Shares of Teavana Holdings (TEA) rose more than 52% in Wednesday's trading session. The specialty retailer of loose-leaf teas and related merchandise was acquired by Starbucks (SBUX). Shares of Starbucks lost 2.9% during the regular trading session, but recovered a bit in after-hours trading.

The Deal

Starbucks announced on Wednesday that it will acquire Teavana, a leading premium retail tea brand with global sourcing capabilities. Starbucks will pay $15.50 per share for Teavana, for approximately $620 million in an all cash transaction. Roughly 70% of shareholders in Teavana have already approved the deal through written consent.

Teavana currently operates 300 company owned stores in the US and Canada, with 19 franchised stores predominantly in Mexico.

CEO and founder Howard Schultz commented on the deal, "We will do something very similar over time with Teavana as we will do for tea what we did for coffee. The two brands will co-exist and Starbucks will develop a line of "super premium" Teavana branded products for retail sale. There's no incremental expense other than building new stores and new tea bars."

For its full year of 2011, Teavana generated $168.1 million in annual sales, on which the company net earned $17.8 million. The $620 million deal values the firm at 3.7 times 2011s annual revenues and 35 times annual earnings.

The company guides for full year revenues of $222 million to $231 million for its fiscal 2012. Net income is guided to come in between $20.8 and $21.8 million. The valuation comes down to 2.7 times 2012s annual revenues and 29 times annual earnings. Teavana generates more than half of its revenues in loose leaf teas, with the remainder of sales being generated in merchandise and beverages.

Starbucks expects that the deal will be to accretive in the first year following the acquisition by roughly $0.01 per share. The company expects that the deal will be closed before the end of the year, as the company does not expect regulatory hurdles.


Starbucks ended its fiscal year of 2012 with $2.0 billion in cash, equivalents and short term investments. The company operates with roughly $550 million in debt, for a net cash position approaching $1.5 billion. Financing of the Teavana deal should therefore be possible within the firm's existing cash balances.

Starbucks generated $13.3 billion in annual revenues for its fiscal 2012. The company net earned $1.4 billion, or $1.79 per diluted share. Trading around $49 per share, the market values the firm at $36.5 billion. This values operating assets of the firm at $35 billion, which values Starbucks at 2.6 times annual revenues and 25-26 times annual earnings.

Starbucks currently pays a quarterly dividend of $0.21 per share, for an annual dividend yield of 1.7%.

Investment Thesis

Year to date, shares of Starbucks have risen some 6%. Shares steadily rose from $45 in January to a peak at $62 in April. Weaker earnings and concerns about lower economic growth, and consequently discretionary spending, send shares to low forties in the summer. Shares are currently exchanging hands at $49 per share.

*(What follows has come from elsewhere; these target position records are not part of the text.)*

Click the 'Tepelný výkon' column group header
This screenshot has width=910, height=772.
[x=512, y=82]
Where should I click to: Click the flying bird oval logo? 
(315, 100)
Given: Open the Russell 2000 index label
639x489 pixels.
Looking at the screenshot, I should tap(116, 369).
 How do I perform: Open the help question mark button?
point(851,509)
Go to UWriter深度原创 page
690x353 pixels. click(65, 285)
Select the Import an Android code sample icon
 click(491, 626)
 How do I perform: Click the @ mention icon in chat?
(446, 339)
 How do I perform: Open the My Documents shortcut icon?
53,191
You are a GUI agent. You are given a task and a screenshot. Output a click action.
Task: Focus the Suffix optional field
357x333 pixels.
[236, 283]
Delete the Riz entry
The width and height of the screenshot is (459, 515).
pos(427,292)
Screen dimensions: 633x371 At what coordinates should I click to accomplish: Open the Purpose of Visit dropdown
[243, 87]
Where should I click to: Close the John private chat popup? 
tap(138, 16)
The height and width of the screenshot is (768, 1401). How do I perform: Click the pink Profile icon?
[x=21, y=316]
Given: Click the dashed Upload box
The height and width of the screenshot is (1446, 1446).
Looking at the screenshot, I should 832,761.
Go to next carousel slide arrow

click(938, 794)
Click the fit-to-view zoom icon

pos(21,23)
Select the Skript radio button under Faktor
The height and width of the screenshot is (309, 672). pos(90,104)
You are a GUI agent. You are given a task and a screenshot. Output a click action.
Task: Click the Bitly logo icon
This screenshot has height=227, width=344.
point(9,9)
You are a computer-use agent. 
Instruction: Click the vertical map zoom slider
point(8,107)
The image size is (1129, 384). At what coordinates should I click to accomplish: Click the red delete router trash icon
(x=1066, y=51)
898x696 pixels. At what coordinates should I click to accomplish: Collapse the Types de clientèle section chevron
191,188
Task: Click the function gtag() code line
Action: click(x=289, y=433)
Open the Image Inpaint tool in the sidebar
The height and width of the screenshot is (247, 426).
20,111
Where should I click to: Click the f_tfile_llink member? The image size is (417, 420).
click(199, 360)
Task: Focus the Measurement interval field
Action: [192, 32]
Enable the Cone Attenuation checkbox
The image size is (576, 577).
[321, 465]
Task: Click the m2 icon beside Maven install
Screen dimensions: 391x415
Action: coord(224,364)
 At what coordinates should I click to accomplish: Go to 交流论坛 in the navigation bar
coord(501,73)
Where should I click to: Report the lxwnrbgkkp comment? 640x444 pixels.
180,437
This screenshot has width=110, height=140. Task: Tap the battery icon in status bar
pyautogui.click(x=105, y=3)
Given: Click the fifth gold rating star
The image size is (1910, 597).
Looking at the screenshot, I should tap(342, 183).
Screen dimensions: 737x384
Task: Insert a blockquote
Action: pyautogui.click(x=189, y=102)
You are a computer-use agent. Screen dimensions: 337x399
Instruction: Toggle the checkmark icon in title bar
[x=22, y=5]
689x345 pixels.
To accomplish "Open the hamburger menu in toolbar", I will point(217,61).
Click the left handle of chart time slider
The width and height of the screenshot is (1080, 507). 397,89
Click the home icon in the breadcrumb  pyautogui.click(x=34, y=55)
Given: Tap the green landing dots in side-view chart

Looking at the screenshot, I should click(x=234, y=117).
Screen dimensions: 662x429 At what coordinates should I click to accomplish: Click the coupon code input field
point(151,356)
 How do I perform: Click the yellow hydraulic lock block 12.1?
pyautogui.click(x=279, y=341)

Over the past years, shares have risen from lows of $10 at the end of 2008 and the beginning of 2009 to highs of $60 earlier this year. Between 2009 and 2012, Starbucks expanded its annual revenues from $9.8 billion to $13.3 billion. Net profits grew even faster from $391 million for its fiscal 2009 to $1.38 billion in 2012.

The deal with Teavana is an excellent addition for Starbucks. While the acquisition adds a merely 1.7% in annual revenues, it has the potential to expand its revenues rapidly. Tea is the second most consumed beverage in the world. The $40 billion global market is growing at roughly 10% per annum, according to Starbuck's presentation. The payback period of just 18 months for an average Teavana store is very short and allows a quick role out of the brand without significant capital expenditures.

The deal multiples are fair given the strong growth of Teavana and the strong balance sheet. The valuation, including the acquisition premium, is comparable to Starbucks' own valuation both on revenue and earnings multiples.

Starbucks can increase the opportunities for cross selling, and boost tea beverage sales in Teavana's stores. Starbucks aims to open over 1,000 Teavana stores in the coming five years.

I remain on the sidelines, while I applaud the acquisition. The long term strategic rationale of the deal makes sense. Yet the short term impact will be limited and I see few short term triggers for further gains.

Disclosure: I have no positions in any stocks mentioned, and no plans to initiate any positions within the next 72 hours. I wrote this article myself, and it expresses my own opinions. I am not receiving compensation for it (other than from Seeking Alpha). I have no business relationship with any company whose stock is mentioned in this article.